Fig. 6. Alteration of ectomesenchyme patterning in the first branchial arch of Wnt1-Cre;Smad4^fl/fl embryos

Whole mount in situ hybridization analysis of Msx1 (A-D), Msx2 (E,F), Dlx5 (G,H), Barx1 (I-L), Pax9 (M,N), Shh (O,P) and ActivinβA (Q,R) in wild type and Wnt1-Cre;Smad4^fl/fl embryos. (A-F) Msx1 expression in wild type embryos at E10.5 and E11.5 (arrows in A,C), is not detectable in the mandibular mesenchyme of Wnt1-Cre;Smad4^fl/fl embryos (open arrows in B,D). Msx2 expression in wild type at E9.5 (arrows in E) is not detectable in the mandibular mesenchyme of Wnt1-Cre;Smad4^fl/fl embryos (open arrow in F). (G,H) Dlx5 expression in Wnt1-Cre;Smad4^fl/fl embryos is detectable in the distal mesenchyme at E10.5 (arrows in H), expanded from its wild type pattern (G). (I-L) Barx1 expression in Wnt1-Cre;Smad4^fl/fl embryos at E10.5 is expanded into the distal mesenchyme (arrowheads in J), relative to its expression in wild type embryos (I,K) and restricted to the oral region (arrowheads in J, open arrow in L). Scale bar: 0.5mm.
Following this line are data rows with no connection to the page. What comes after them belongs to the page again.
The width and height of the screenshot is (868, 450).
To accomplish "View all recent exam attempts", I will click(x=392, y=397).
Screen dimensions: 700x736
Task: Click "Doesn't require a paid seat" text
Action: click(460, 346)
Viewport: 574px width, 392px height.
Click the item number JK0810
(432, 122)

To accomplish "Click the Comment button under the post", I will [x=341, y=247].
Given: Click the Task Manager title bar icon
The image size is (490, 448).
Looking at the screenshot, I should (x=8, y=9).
Fig. 7. Alteration of ectomesenchyme patterning during mandibular arch patterning of Wnt1-Cre;Smad4^fl/fl embryos

Whole mount in situ hybridization analyses of Gsc (A-D), Lhx6 (E-H), Alx4 (I,J), and Alx3 (K,L) in wild type and Wnt1-Cre;Smad4^fl/fl embryos. Gsc is expressed in the aboral region of the wild type mandibular arch at E10.5 (arrows in A,C). Lhx6 is expressed in the oral region of the wild type mandibular arch at E10.5 (arrows in E,G). Alx4 is expressed in the distal mesenchymal region of the mandibular arch at E10.5 (arrows in I). Arrows in K denote the Alx3 expression region that is restricted to the most distal region of the wild type mandibular arch at E11.5. Gsc, Alx4, and Alx3 expression (open arrows) is not detectable in Wnt1-Cre;Smad4^fl/fl embryos, although Alx3 expression in the medial nasal process is detectable (arrowheads in K,L). Lhx6 expression is clearly visible in Wnt1-Cre;Smad4^fl/fl embryos (arrows in F,H). Scale bars in A-H: 0.5mm, I-L: 0.6mm.
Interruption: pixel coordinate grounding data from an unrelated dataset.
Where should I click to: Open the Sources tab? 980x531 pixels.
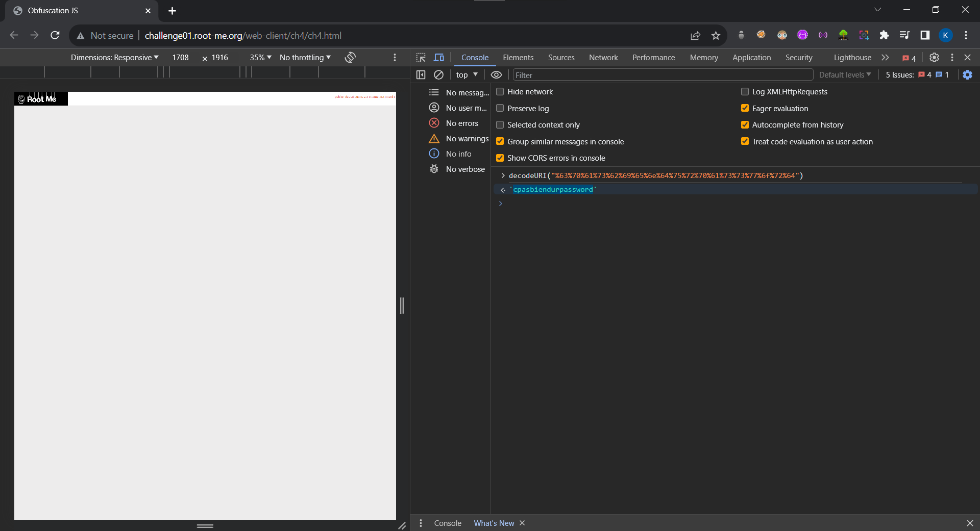coord(561,58)
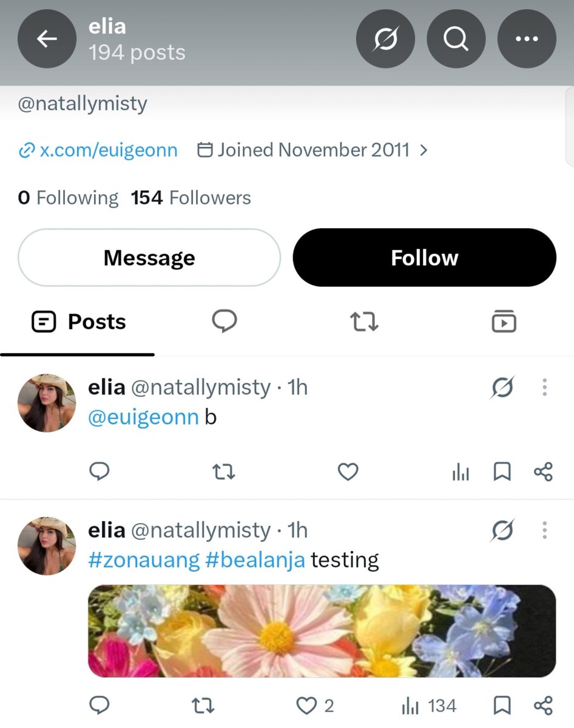Open the three-dot more options in header
The image size is (574, 728).
[527, 39]
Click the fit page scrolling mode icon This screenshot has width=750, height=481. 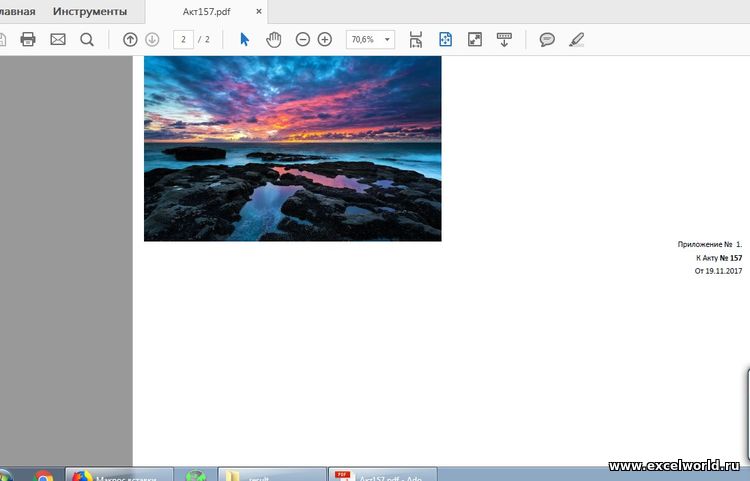click(416, 39)
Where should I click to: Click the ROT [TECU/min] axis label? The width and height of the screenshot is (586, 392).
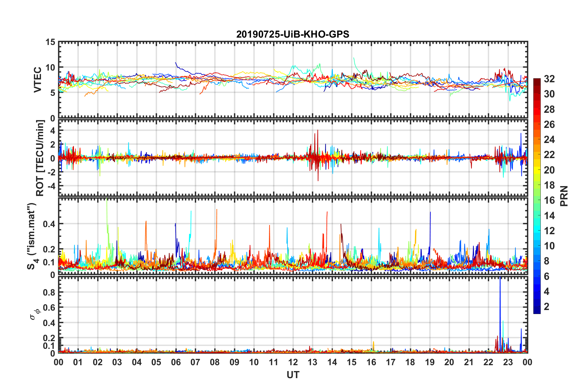[x=40, y=158]
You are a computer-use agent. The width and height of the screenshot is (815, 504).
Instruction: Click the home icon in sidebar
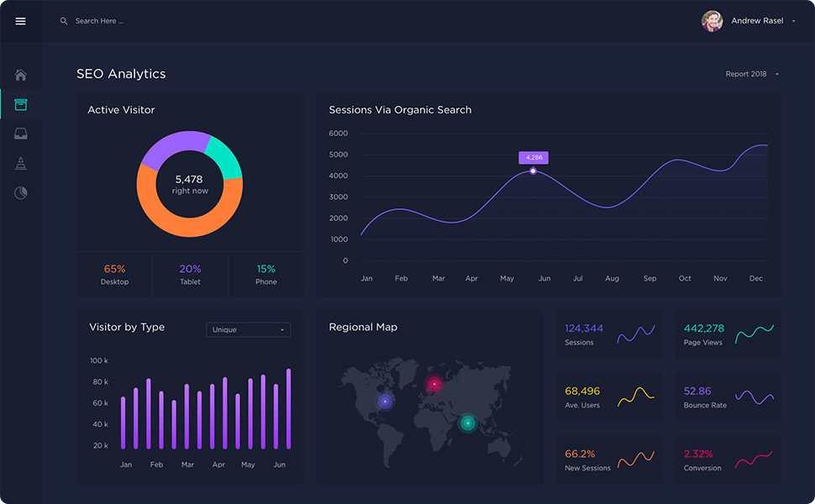[x=21, y=75]

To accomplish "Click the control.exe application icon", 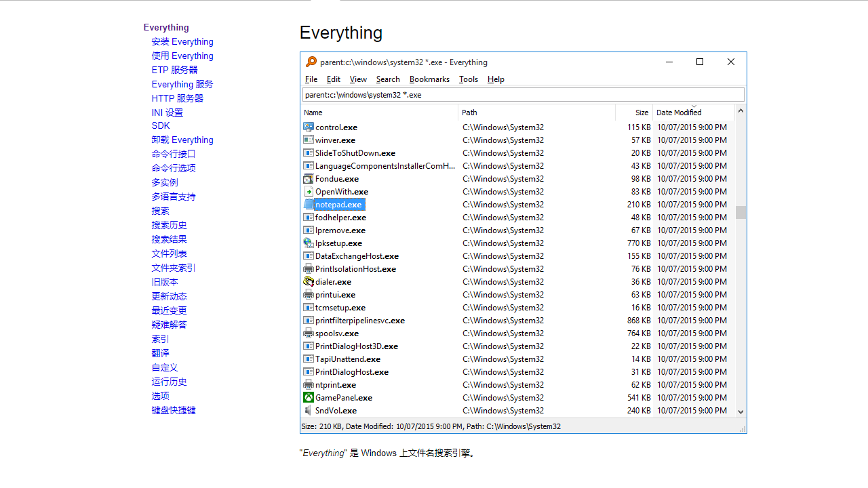I will click(309, 127).
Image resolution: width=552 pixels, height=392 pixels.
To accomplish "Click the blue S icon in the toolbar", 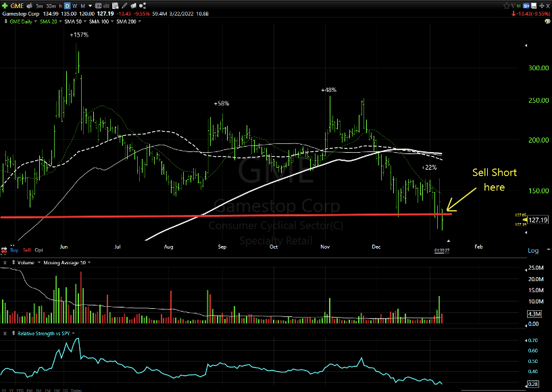I will pyautogui.click(x=526, y=5).
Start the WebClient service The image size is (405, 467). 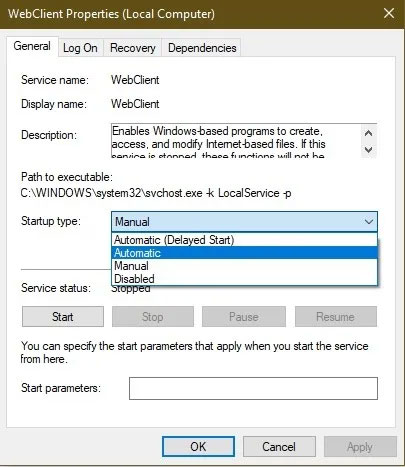click(63, 317)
Fig. 8. Increased apoptosis in Wnt1-Cre;Smad4^fl/fl embryos

TUNEL assays to detect apoptosis in wild type and Wnt1-Cre;Smad4^fl/fl embryos. At E10.5, apoptotic cells are not detectable in the first branchial arch and the frontonasal process of wild type embryos (A,C,E). At E11.5, a small number of apoptotic cells are detectable in the region of the first branchial arch (arrow heads in G,I,K). In Wnt1-Cre;Smad4^fl/fl embryos, a large number of apoptotic cells in the mesenchyme of the first branchial arch and frontonasal process are detectable at both E10.5 and E11.5 (B,D,F,H,J,L). Note that the increased apoptotic cells observed in the mandibular arch are restricted to the aboral and proximal region (arrows in D,F,J,L). Arrowheads in F indicate apoptotic cells in the second branchial arch. FNP, frontonasal process; MX, maxillary process of the first branchial arch; MN, mandibular process of the first branchial arch; 1BA, first branchial arch; 2BA, second branchial arch; DBA, distal region of the first branchial arch. Scale bars: 0.1mm.